米大統領選は11月8日の投票日に向け最終コーナーに差しかかっていますが、有力メディアは民主党ヒラリー・クリントン氏支持をすでに打ち出しています。同氏に肩入れした報道によると、共和党トランプ氏に対するリードは拡大しているもようです。この分だと米国政府やメディアが結託したエスタブリッシュメント層の望むように「クリントン政権」がどうやら実現しそうです。10月9日に行われた両候補によるテレビ討論会で夫人を見守るビル・クリントン氏を見て「ああ、またこの時代が来るのか」と暗たんたる気持ちになりました。


「この時代」というのは、1993年から2000年までのビル・クリントン政権のことです。ビル氏は就任後ドル安(円高)政策を進め、衰退ぎみだった米国企業の再生に乗り出します。ドル・円は政権発足当時123円付近でしたが、その年の8月には100円台まで急激な円高が進みます。1年後の1994年1月にはドルはいったん112円台まで戻りましたが、それからさらに1年後の1995年に阪神大震災が発生、同年4月には79.75円の記録的な円高に振れました。2011年の東日本大震災後の円高で抜かれるまで、これが戦後の最高値となりました。

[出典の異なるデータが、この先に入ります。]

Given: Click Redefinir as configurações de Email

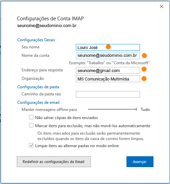Looking at the screenshot, I should (54, 162).
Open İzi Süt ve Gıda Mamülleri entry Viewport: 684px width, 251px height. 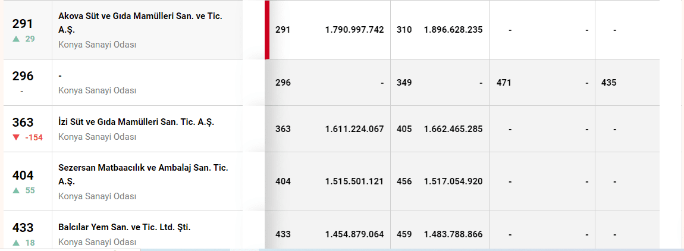pyautogui.click(x=136, y=122)
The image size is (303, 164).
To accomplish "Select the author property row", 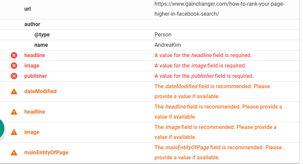I will point(150,24).
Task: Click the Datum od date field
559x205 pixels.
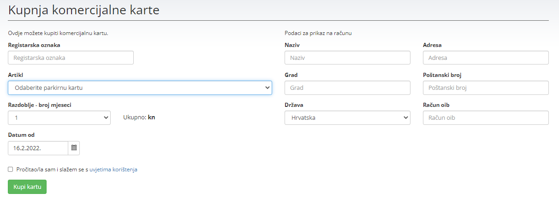Action: pyautogui.click(x=38, y=148)
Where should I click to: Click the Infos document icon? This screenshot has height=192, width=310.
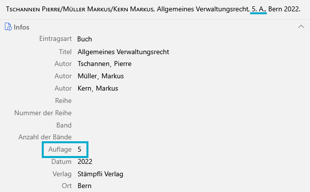point(8,27)
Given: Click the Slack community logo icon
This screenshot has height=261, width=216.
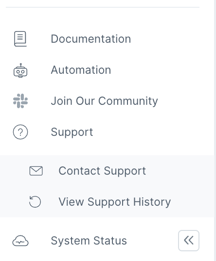Looking at the screenshot, I should tap(20, 101).
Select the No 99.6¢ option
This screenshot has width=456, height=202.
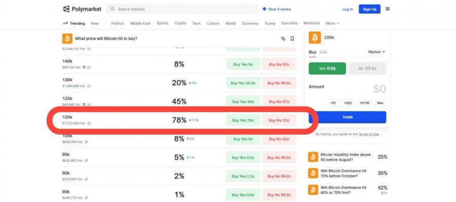click(368, 69)
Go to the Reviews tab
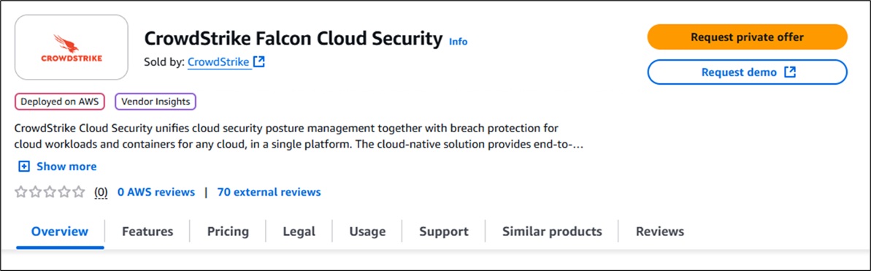Screen dimensions: 871x271 point(660,231)
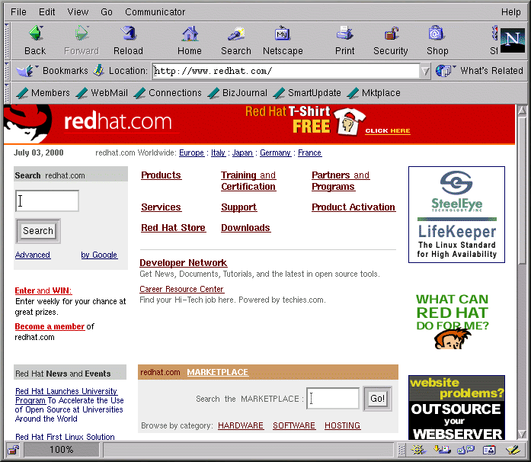Click the vertical page scrollbar thumb
The image size is (531, 462).
[x=522, y=187]
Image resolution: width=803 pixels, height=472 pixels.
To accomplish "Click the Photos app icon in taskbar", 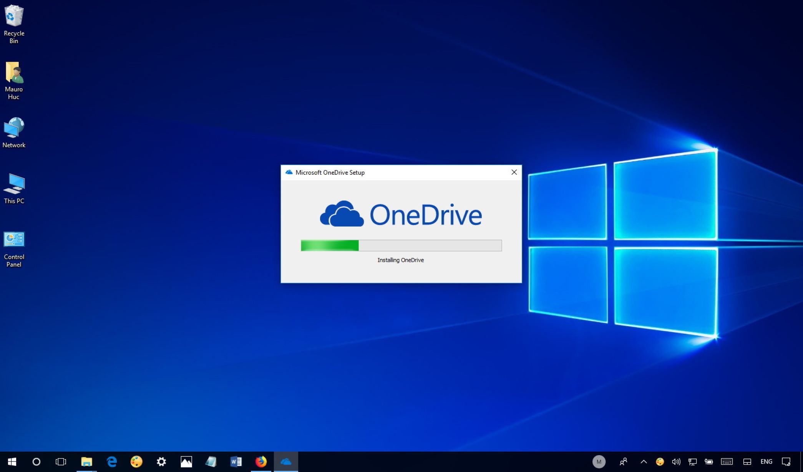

しかし「クリントン政権=円高(ドル安)」ではありません。ここからはドル高(円安)政策にスイッチを切り替え、資本を集めてIT産業を強化します。約3年後の1998年7月にドルは146円付近まで上昇しています。つまり、ドル・円はビル・クリントン政権発足から2年あまりで4割円高に振れた後、今度は3年あまりで8割円安となりました。通貨の価値を決めるのは短期的には需給ですが、長期的には政治力だということがよくわかります。日本が米国から様々な分野で市場開放を迫られた結果、通貨の値動きから社会構造まで一気に変革したのが「この時代」でした。


では、2017年からの「クリントン政権」はどうなるでしょうか。ヒラリー氏は今年2月にメイン州の地方紙に寄稿し「日本は輸出を増やすために円安に誘導している」として、大統領に当選した場合には対抗措置を取る方針を示しています。これは日本の円安政策への単なる批判にとどまらず、ビル・クリントン政権時代同様、通貨政策で主導権を強める宣言と理解できます。まずはドル安(円高)にして米国企業を再生させ、その後体力がついたらドル高にするという基軸通貨国のメリットを最大限に生かす政策が見込まれます。ヒラリー氏は国務長官時代よりもファーストレディ時代、つまりビル・クリントン政権での経験を政策の柱にするのではないでしょうか。日本が「ガツンと言ってやりたい」時代がもうすぐやってきます。